Mar Gabriel Verein - Mitteilungsblatt 1997


Weihnachten im Tur Abdin

Seitdem es dem Syrer Johannes Chrysostomos gelungen war, im Jahr 386 seine Gläubigen von dem "neuen Fest" am 24./25. Dezember zu überzeugen, wird Weihnachten auch in dieser altorientalischen christlichen Gemeinschaft gefeiert. Es hat dabei sicherlich manche Wandlung durchgemacht. Im Tur Abdin sind die Gewohnheiten z.Zt. wie folgt:
Das Fasten zehn Tage vor Weihnachten (früher war die Fastenzeit länger) wird üblicherweise mit einem Fleischessen feierlich beendet. Früher bestand das spezielle Essen aus Fleisch und Zwiebeln, "marga" genannt. Heute gibt es auch Abwandlungen davon. Das Fasten ist offiziell nach der Messe beendet.
Die Messe findet zu unterschiedlichen Zeiten statt, in manchen Dörfern um 2.00 nachts, im Kloster Mar Gabriel um 5.30. Es wird ein Feuer in der Kirche oder im Kirchhof gemacht. Es erinnert nach hiesiger traditioneller Überlieferung an das Feuer der Hirten auf dem Feld in der Geburtsnacht, aber auch daran, daß Maria den Heiligen Drei Königen ein Kleidungsstück des Kindes in der Krippe zum Andenken mitgegeben hatte. Es gelang ihnen aber selbst mit Hilfe des Schwertes nicht, das Kleid zu zerteilen. Einem Rat des Engels folgend verbrannten sie es und teilten die Asche, und aus der Asche entstanden die schönsten Kleider.
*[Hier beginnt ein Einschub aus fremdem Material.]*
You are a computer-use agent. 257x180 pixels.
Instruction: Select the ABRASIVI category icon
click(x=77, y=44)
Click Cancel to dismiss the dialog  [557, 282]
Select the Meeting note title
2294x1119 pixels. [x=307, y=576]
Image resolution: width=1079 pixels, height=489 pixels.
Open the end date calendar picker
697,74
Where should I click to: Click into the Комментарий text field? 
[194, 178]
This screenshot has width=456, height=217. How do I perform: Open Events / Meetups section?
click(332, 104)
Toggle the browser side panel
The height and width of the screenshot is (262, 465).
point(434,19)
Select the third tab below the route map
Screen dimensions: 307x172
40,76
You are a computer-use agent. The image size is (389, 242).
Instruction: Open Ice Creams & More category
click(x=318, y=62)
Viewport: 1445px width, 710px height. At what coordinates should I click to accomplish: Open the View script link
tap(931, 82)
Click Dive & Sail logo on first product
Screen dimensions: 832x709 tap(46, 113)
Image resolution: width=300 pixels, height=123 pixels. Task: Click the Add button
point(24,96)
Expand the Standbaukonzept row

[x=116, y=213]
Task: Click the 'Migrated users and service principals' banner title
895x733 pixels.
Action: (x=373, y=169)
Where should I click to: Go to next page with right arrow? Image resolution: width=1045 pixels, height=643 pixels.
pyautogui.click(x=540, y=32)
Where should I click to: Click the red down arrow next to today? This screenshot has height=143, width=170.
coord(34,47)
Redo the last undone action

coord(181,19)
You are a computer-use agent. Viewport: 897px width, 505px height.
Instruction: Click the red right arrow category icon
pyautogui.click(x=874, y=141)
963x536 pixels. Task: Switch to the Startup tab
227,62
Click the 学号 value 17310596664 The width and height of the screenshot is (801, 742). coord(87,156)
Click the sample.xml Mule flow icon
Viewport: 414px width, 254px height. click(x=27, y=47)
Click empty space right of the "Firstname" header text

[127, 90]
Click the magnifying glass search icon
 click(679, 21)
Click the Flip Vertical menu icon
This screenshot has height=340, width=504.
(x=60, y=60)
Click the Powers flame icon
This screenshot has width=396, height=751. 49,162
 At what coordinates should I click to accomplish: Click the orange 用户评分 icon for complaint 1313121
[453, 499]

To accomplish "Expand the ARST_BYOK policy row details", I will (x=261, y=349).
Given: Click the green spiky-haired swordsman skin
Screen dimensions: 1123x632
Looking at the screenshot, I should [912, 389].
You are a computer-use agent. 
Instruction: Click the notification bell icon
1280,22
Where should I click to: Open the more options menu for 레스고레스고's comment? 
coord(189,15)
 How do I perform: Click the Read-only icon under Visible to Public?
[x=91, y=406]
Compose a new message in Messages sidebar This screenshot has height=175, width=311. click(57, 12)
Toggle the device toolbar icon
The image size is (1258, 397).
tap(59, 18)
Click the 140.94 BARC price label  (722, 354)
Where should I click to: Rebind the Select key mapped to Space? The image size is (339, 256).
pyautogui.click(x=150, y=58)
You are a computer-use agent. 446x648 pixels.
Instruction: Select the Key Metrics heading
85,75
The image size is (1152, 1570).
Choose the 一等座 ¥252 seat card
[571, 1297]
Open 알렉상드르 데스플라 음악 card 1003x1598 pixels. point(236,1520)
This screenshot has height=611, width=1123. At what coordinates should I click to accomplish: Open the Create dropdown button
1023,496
Im Kirchhof von Bakisyan (Sept. 1996)

Außerdem wird während der Messe eine "dawra" gemacht: der Priester trägt das Kreuz, der höchste Diakon die Bibel, und alle die Messe zelebrierenden Personen verlassen den Altarraum, um eine Art Prozession durch die Kirche zu machen (wie zu Ostern).

Weihnachtsgeschenke sind nicht üblich, allerdings kaufen die Eltern den Kindern neue Kleidung und Schuhe. Der Weihnachtsbaum war bis vor kurzem unbekannt. "Papa Noel" tritt erst an Neujahr auf (die Nikolaus-Tradition geht auf einen Bischof aus Kayseri zurück). Gegenseitige Besuche sind genau wie zu Ostern üblich. Auch der Priester geht von Haus zu Haus, um zu beten und sein Gehalt einzusammeln. Die Kinder besuchen in Gruppen die Häuser und bekommen Süßigkeiten.
Die Muslime besuchen ihre christlichen Nachbarn, um ein frohes Fest zu wünschen und erwarten kleine Geschenke (Essen und Süßigkeiten).